Goal of the exercise:
When you reach the line with "The image size is (593, 261)." in the listing below, write out that line and every one after it exactly, and skip the pictures.

Information shown:
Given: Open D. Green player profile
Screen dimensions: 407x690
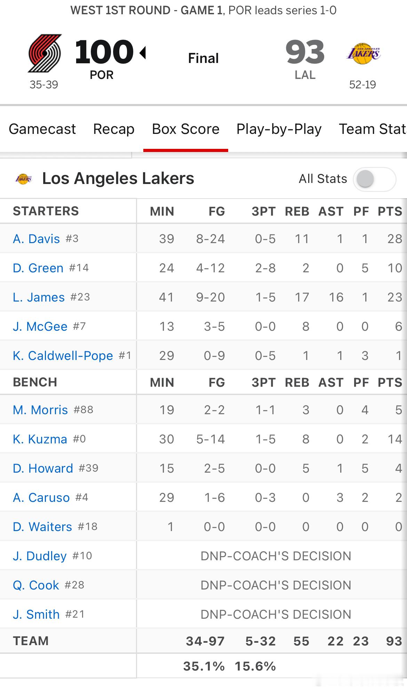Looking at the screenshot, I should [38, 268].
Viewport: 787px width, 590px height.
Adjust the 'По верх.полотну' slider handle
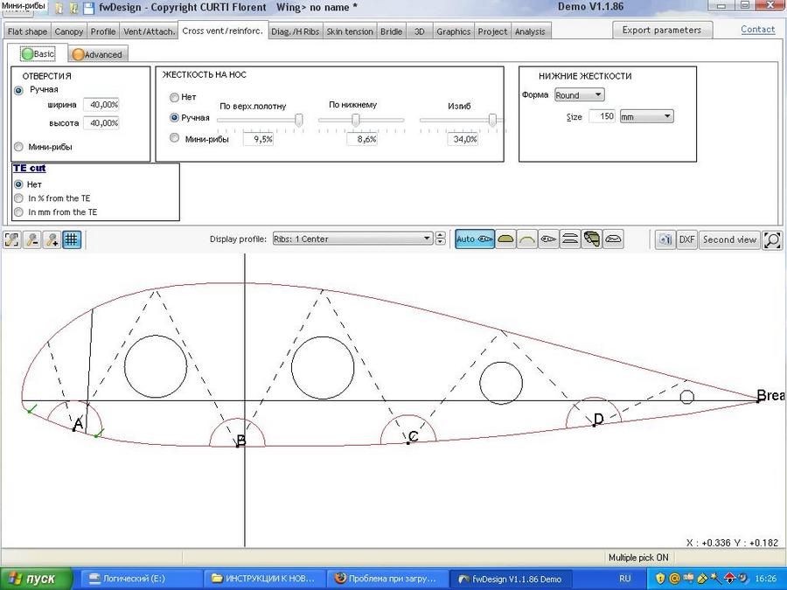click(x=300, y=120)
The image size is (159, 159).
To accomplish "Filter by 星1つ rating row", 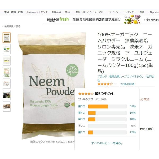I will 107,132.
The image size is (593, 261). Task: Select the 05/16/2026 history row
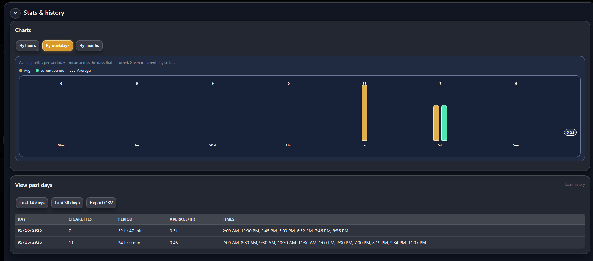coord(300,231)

Response to this task:
The image size is (593, 261). Task: Select the 05/16/2026 history row
coord(300,231)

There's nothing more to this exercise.